■ TASK DETAILS:
Output the records below again, precisely as they are written.

■ MATERIAL SHOWN:
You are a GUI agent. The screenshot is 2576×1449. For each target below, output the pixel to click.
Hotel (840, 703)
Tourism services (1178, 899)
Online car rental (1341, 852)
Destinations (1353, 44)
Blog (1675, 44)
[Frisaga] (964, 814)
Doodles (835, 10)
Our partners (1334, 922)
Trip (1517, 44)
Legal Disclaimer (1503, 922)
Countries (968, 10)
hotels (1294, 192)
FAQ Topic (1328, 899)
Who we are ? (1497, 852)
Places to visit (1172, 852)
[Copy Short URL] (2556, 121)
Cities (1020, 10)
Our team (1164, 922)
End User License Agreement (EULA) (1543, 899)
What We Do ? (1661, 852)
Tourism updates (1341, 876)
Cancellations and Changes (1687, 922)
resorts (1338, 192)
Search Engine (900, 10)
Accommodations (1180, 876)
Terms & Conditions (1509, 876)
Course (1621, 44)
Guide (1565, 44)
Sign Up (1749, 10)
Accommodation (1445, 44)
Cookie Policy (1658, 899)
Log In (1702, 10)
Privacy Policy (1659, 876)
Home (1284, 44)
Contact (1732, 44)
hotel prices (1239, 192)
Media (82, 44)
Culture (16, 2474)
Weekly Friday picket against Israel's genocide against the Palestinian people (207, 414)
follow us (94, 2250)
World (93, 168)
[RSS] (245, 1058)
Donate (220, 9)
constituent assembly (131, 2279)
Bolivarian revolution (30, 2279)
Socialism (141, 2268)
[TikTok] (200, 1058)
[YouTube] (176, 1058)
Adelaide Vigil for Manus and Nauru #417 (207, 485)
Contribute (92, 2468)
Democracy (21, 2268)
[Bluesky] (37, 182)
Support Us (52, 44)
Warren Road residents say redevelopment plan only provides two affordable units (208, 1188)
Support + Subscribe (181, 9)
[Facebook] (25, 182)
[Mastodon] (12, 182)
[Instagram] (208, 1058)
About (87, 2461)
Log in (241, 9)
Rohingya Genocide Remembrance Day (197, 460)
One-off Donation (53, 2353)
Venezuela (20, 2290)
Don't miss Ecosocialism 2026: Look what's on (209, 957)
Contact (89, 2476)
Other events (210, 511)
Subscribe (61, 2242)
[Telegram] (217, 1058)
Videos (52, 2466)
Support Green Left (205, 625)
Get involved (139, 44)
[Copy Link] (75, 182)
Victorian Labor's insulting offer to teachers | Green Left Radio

■ EXPECTED ANSWER:
You are a GUI agent. The screenshot is 2576×1449. For each target below, output the pixel to click.
Hotel (840, 703)
Tourism services (1178, 899)
Online car rental (1341, 852)
Destinations (1353, 44)
Blog (1675, 44)
[Frisaga] (964, 814)
Doodles (835, 10)
Our partners (1334, 922)
Trip (1517, 44)
Legal Disclaimer (1503, 922)
Countries (968, 10)
hotels (1294, 192)
FAQ Topic (1328, 899)
Who we are ? (1497, 852)
Places to visit (1172, 852)
[Copy Short URL] (2556, 121)
Cities (1020, 10)
Our team (1164, 922)
End User License Agreement (EULA) (1543, 899)
What We Do ? (1661, 852)
Tourism updates (1341, 876)
Cancellations and Changes (1687, 922)
resorts (1338, 192)
Search Engine (900, 10)
Accommodations (1180, 876)
Terms & Conditions (1509, 876)
Course (1621, 44)
Guide (1565, 44)
Sign Up (1749, 10)
Accommodation (1445, 44)
Cookie Policy (1658, 899)
Log In (1702, 10)
Privacy Policy (1659, 876)
Home (1284, 44)
Contact (1732, 44)
hotel prices (1239, 192)
Media (82, 44)
Culture (16, 2474)
Weekly Friday picket against Israel's genocide against the Palestinian people (207, 414)
follow us (94, 2250)
World (93, 168)
[RSS] (245, 1058)
Donate (220, 9)
constituent assembly (131, 2279)
Bolivarian revolution (30, 2279)
Socialism (141, 2268)
[TikTok] (200, 1058)
[YouTube] (176, 1058)
Adelaide Vigil for Manus and Nauru #417 (207, 485)
Contribute (92, 2468)
Democracy (21, 2268)
[Bluesky] (37, 182)
Support Us (52, 44)
Warren Road residents say redevelopment plan only provides two affordable units (208, 1188)
Support + Subscribe (181, 9)
[Facebook] (25, 182)
[Mastodon] (12, 182)
[Instagram] (208, 1058)
About (87, 2461)
Log in (241, 9)
Rohingya Genocide Remembrance Day (197, 460)
One-off Donation (53, 2353)
Venezuela (20, 2290)
Don't miss Ecosocialism 2026: Look what's on (209, 957)
Contact (89, 2476)
Other events (210, 511)
Subscribe (61, 2242)
[Telegram] (217, 1058)
Videos (52, 2466)
Support Green Left (205, 625)
Get involved (139, 44)
[Copy Link] (75, 182)
Victorian Labor's insulting offer to teachers | Green Left Radio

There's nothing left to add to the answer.